Portrait – Jean-Michel Trolliet, parcours d’un protecteur des milieux aquatiques
Un métier qui se pratique tout à la fois dans la solitude et en interaction avec le service des eaux

Gil. Colliard. |. Après 22 ans de bonheur dans sa profession, le 31 mars dernier, Jean-Michel Trolliet a choisi de mettre fin à sa carrière de garde pêche permanent. Un terme qu’il juge obsolète et auquel il préfère: agent de la nature. Un métier qui se pratique tout à la fois dans la solitude et en interaction avec le service des eaux, les Municipalités, les autres gardes : faune, chasse, forestier, la gendarmerie.
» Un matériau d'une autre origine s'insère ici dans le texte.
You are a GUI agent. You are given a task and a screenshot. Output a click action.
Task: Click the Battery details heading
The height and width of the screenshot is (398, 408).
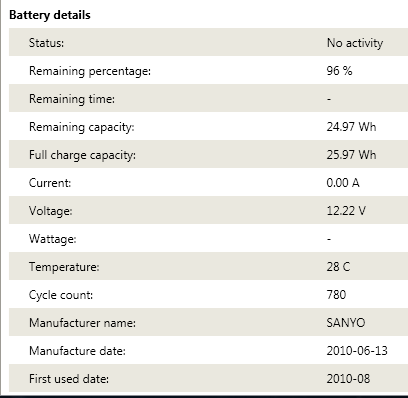pyautogui.click(x=50, y=15)
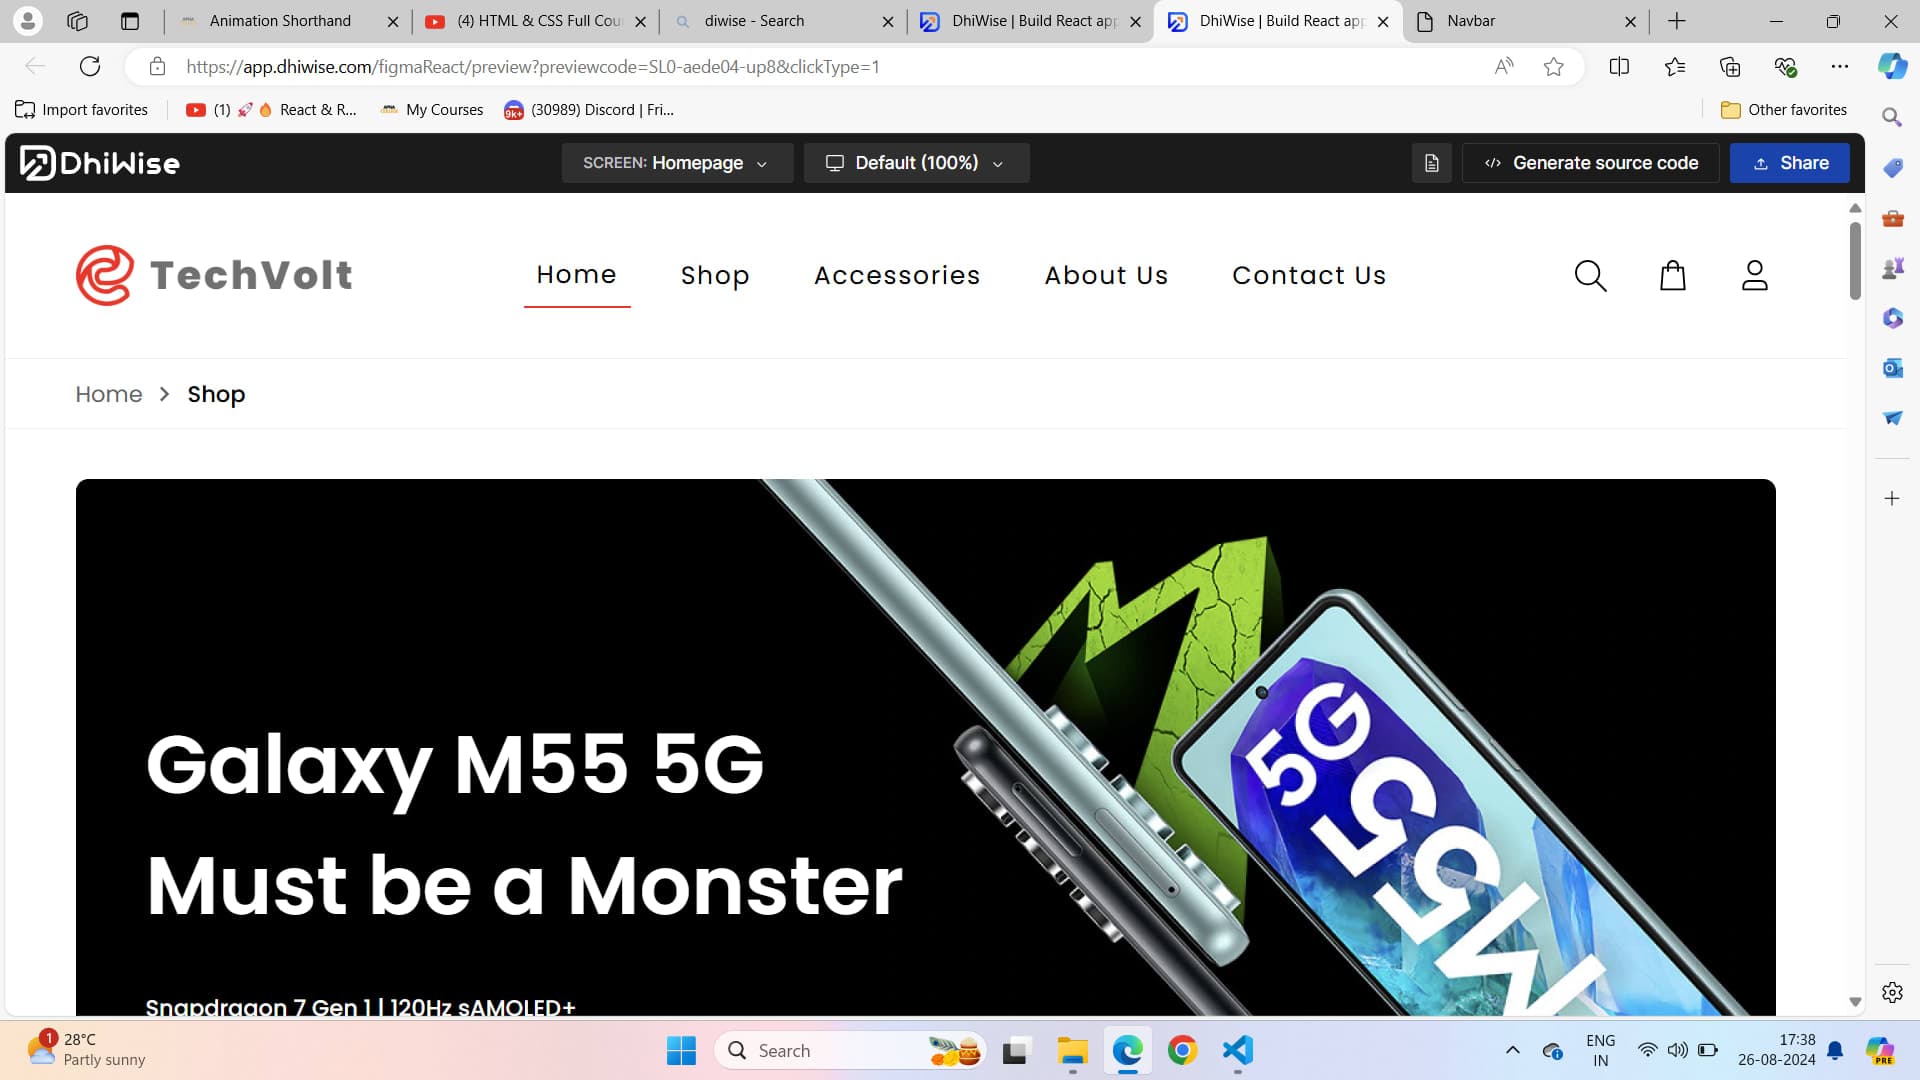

Garde pêche à la troisième postulation
Né en 1958 à Vucherens, dans une famille d’agriculteurs, Jean-Michel Trolliet a effectué une formation de mécanicien électricien auprès de l’entreprise Bobst à Lausanne avant de passer deux années à travailler pour la serre tropicale de Servion. Il a occupé les deux années qui suivirent à tenir un magasin d’articles de pêche à Lausanne, puis a passé 14 ans au service après-vente dans une entreprise de balances électroniques et machines de tri de monnaie. Enfin, après une troisième postulation, il obtint le poste étatique, en 1996, de garde pêche sur le lac Léman. Maîtrise en poche au bout de 5 ans, il vivra pleinement cette période au contact des pêcheurs avant de revenir aux sources en 2009 et pratiquer les 10 dernières années de sa carrière comme garde pêche permanent de la région d’Oron-Moudon. « J’ai choisi d’arrêter à 60 ans. L’envie de continuer était encore là, mais j’aime décider. Je laisse donc ma place après 22 ans de bonheur. Quand on est optimiste, curieux et qu’on aime son travail, on devrait vivre jusqu’à 120 ans ! » s’exclame en souriant le jeune retraité.
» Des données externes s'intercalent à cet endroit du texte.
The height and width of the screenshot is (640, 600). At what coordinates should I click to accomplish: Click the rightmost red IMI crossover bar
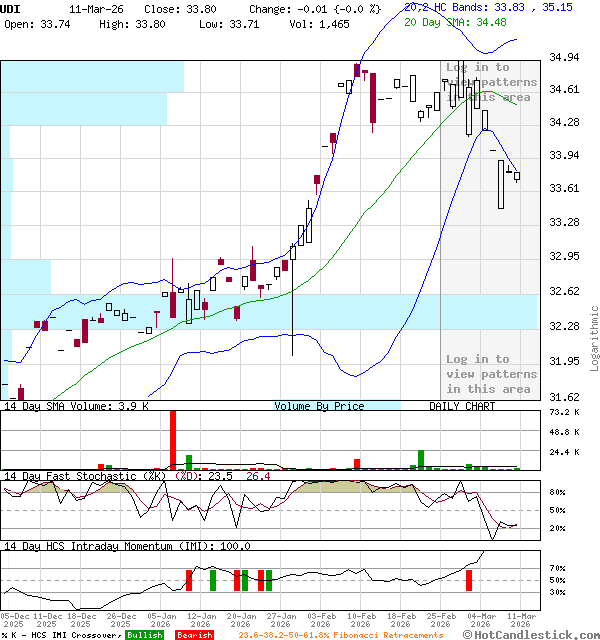tap(468, 579)
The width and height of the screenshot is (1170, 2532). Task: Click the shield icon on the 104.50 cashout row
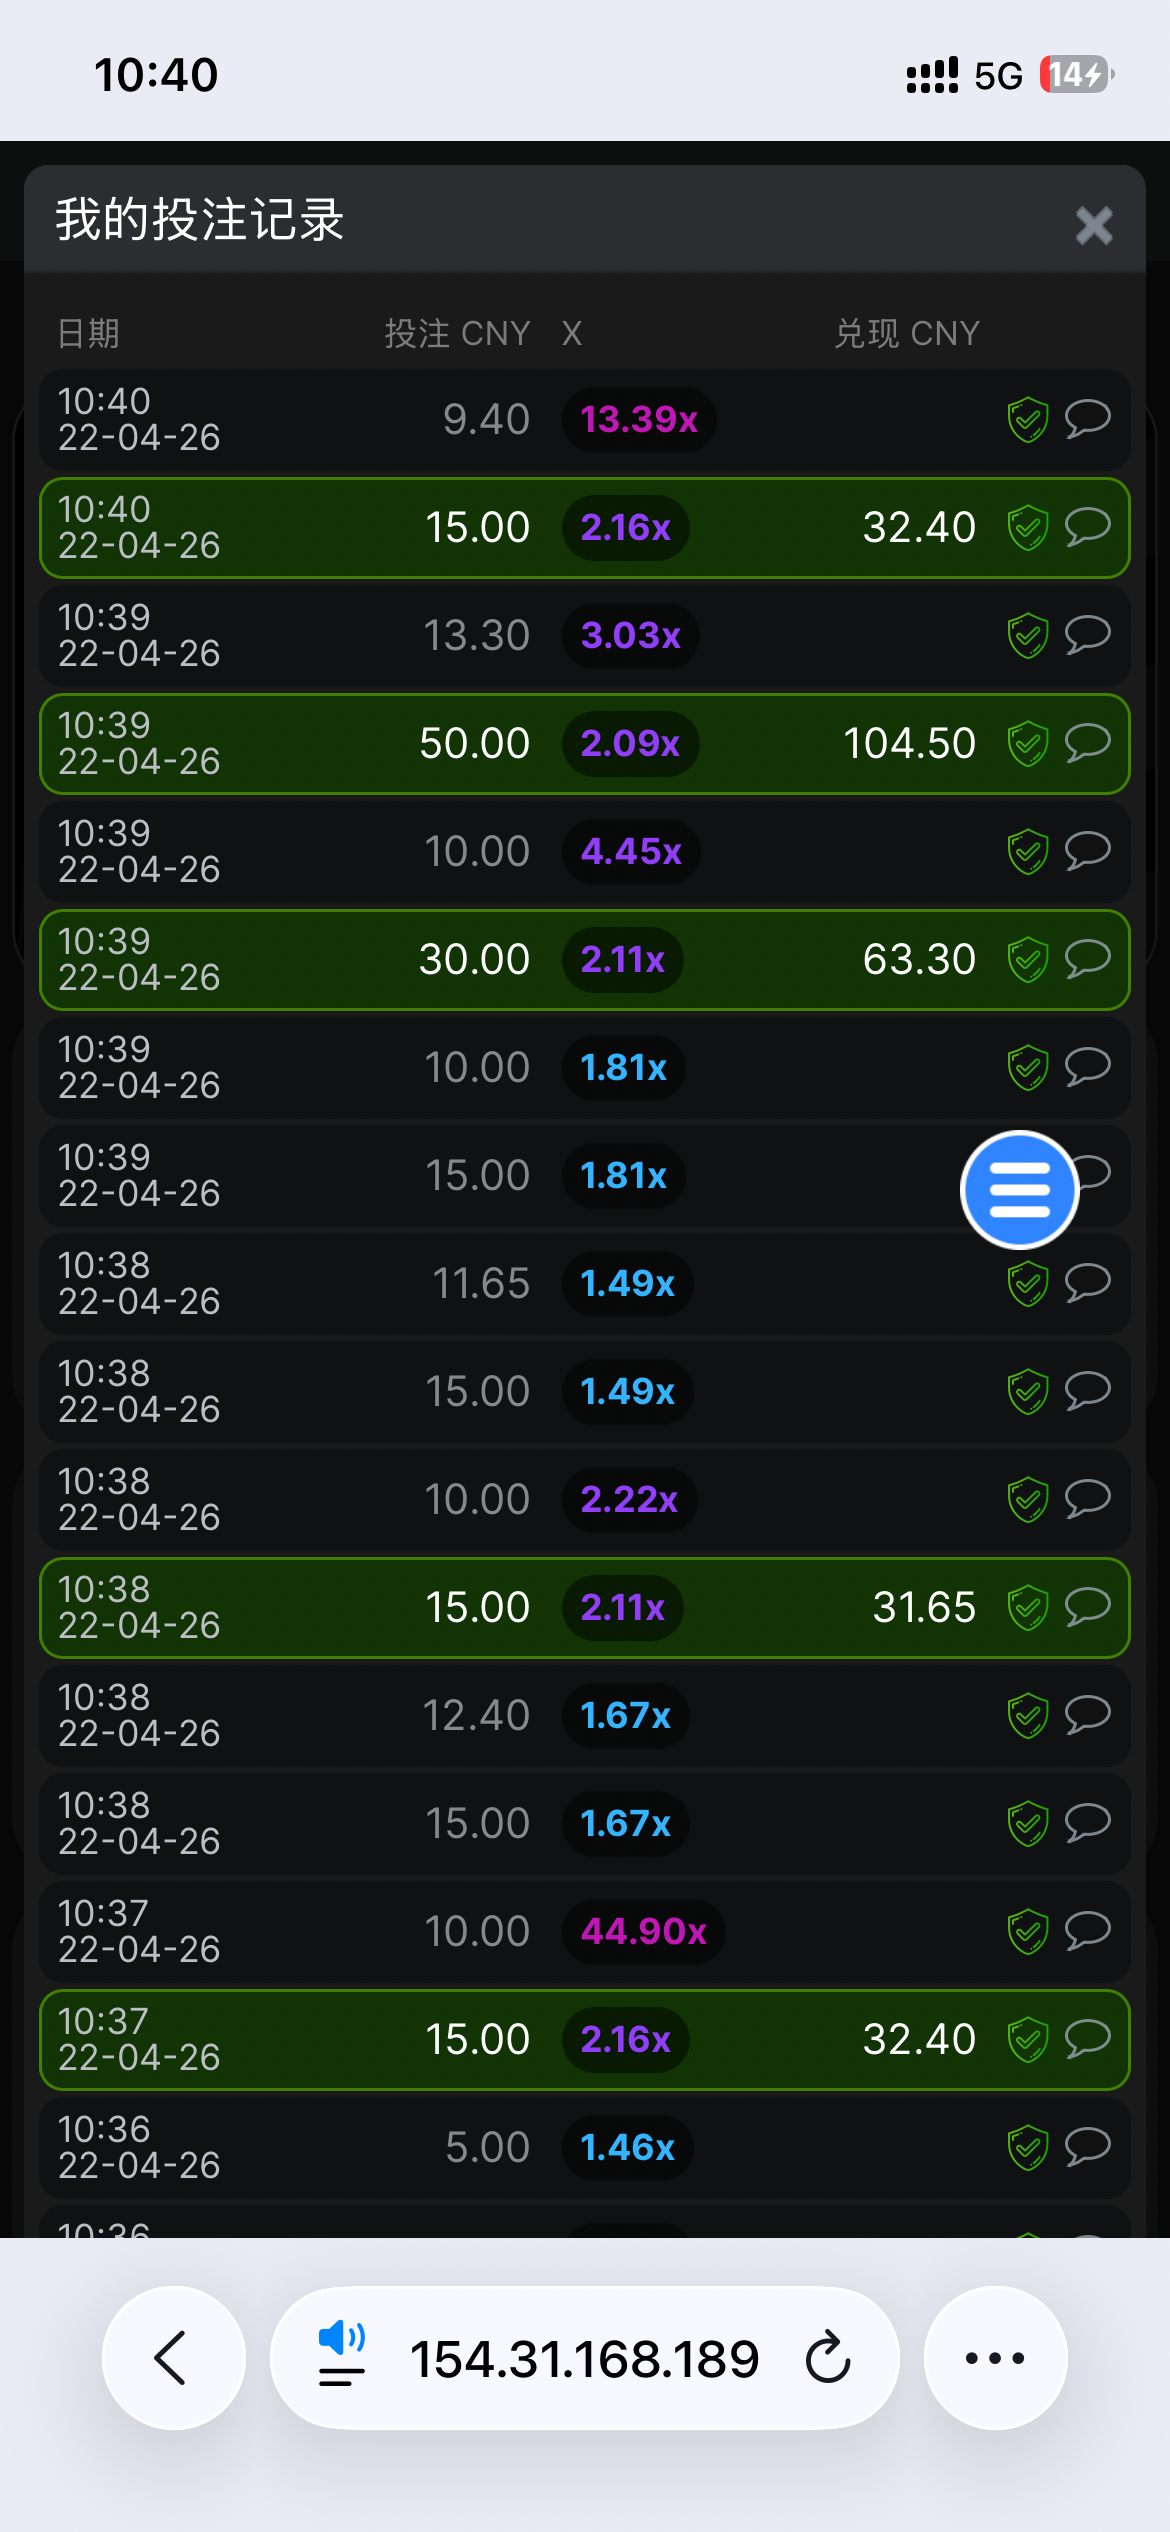(1027, 744)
Il est agréable d’être important, et il est important d’être agréable
La fonction de garde pêche, bien que mal connue, est très variée. Elle demande une capacité à compter sur soi tout en aimant la communication. Il faut connaître la nature, le terrain, les lois, savoir rédiger des rapports. « Au printemps, nous mettons les petits poissons dans les rivières. Il nous faut aussi enlever les poissons morts lors de pollution, en rechercher la cause et le responsable, faire la dénonciation. Notre travail est également important au niveau de la préservation des nappes phréatiques. Nous assurons une protection globale des milieux aquatiques. Notre activité est identique à celle d’un garde forestier, la tâche de police en plus. Nous sommes les gendarmes de la nature » explique Jean-Michel Trolliet qui a mis un point d’honneur à être visible et à rechercher une solution, jugeant l’amende comme un aveu de faiblesse et préférant l’explication avant la sentence.
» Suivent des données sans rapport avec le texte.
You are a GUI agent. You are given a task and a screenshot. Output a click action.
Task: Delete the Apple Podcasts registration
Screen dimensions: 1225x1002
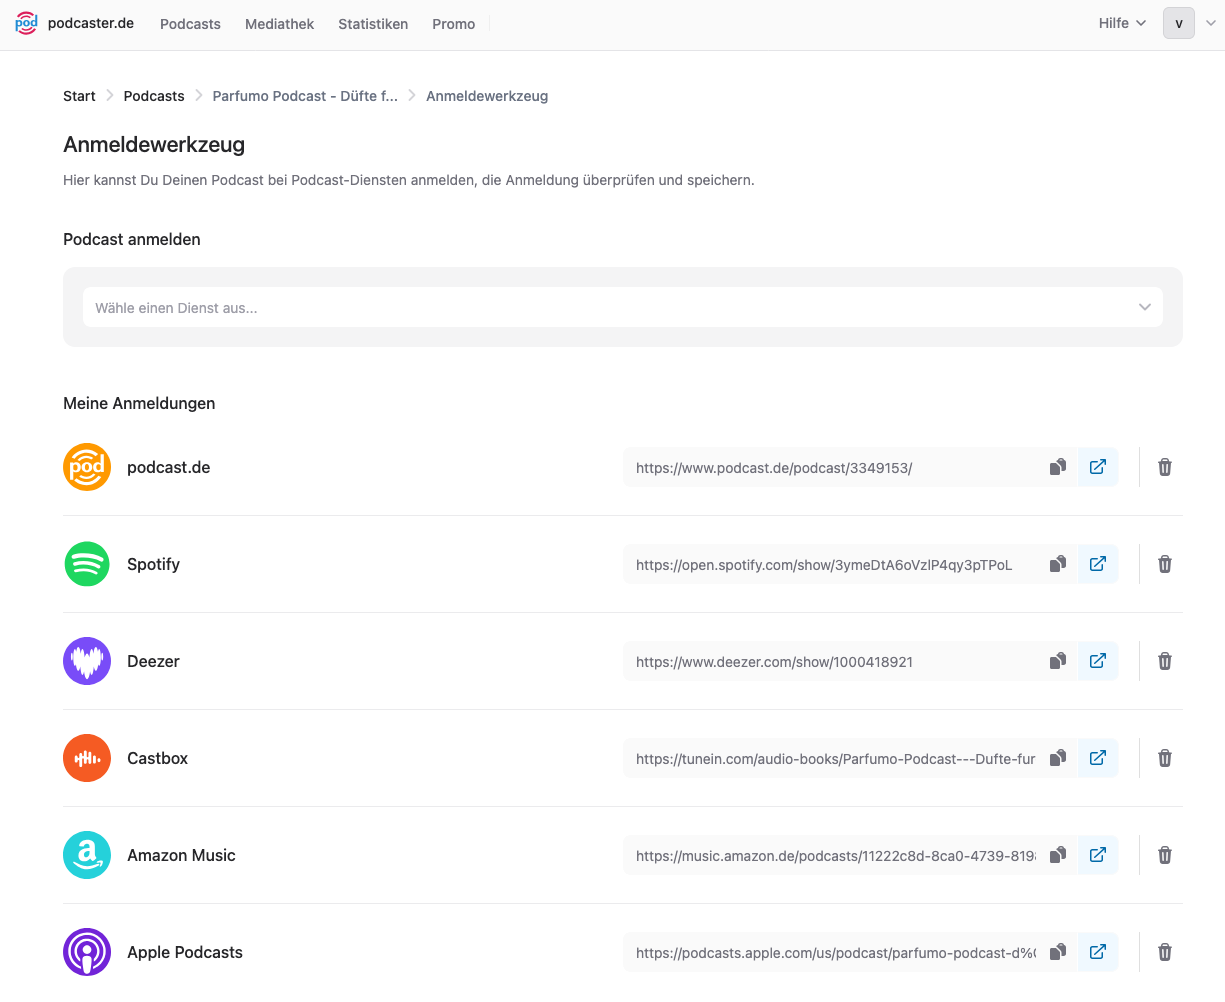point(1165,952)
Relever le côté positif des gens, éviter de les écraser
Ce passionné de nature se balade toujours avec un cornet poubelle, déclarant la guerre aux déchets et regrettant que nous oubliions que l’homme n’est que locataire sur Terre. « La nature est une bonne école de vie, si nous la respectons, nous avons du respect pour nos semblables. Cette éducation doit se faire dès le plus jeune âge. » Il illustre son propos en relatant l’aventure d’un adolescent pris à pêcher sans permission pour lequel, avec l’accord des parents, il a commuté son amende en journée de nettoyage de la Broye, en sa compagnie, entre Lucens et Moudon. En deux décennies, la profession a changé, il a fallu s’adapter à l’informatique. Les tâches administratives représentent de 30 à 40% du temps, en fonction de l’incivilité des gens. Ils sont stressés, ne prennent plus le temps de regarder autour d’eux. L’agressivité est en augmentation. Aujourd’hui, une large majorité des pêcheurs sont des étrangers. C’est une population qui va en vieillissant, tout comme les chasseurs. Pas de retraite ennuyeuse pour Jean-Michel Trolliet. Il a gardé une fonction de garde pêche auxiliaire dans le Pays d’Enhaut, quand on est passionné on ne se refait pas ! Cet ancien gymnaste qui fut aussi moniteur, déborde d’énergie qu’il consacre aux champignons, à la pêche mais aussi aux voyages, tout particulièrement l’Argentine, où il s’improvise à l’occasion guide. La lecture et la musique font également partie de ses intérêts. Souhaitons-lui de profiter pleinement de son temps. Un temps qui passe très vite en sa compagnie, tant il excelle dans la manière de conter sa passion.
Depuis le 1er mai, le poste de garde pêche permanent à 100% de la région d’Oron-Moudon a été repris par Julien Girardier, 32 ans, habitant le Nord Vaudois. Horticulteur paysagiste de formation, il a effectué une carrière militaire professionnelle avant de reprendre cette fonction.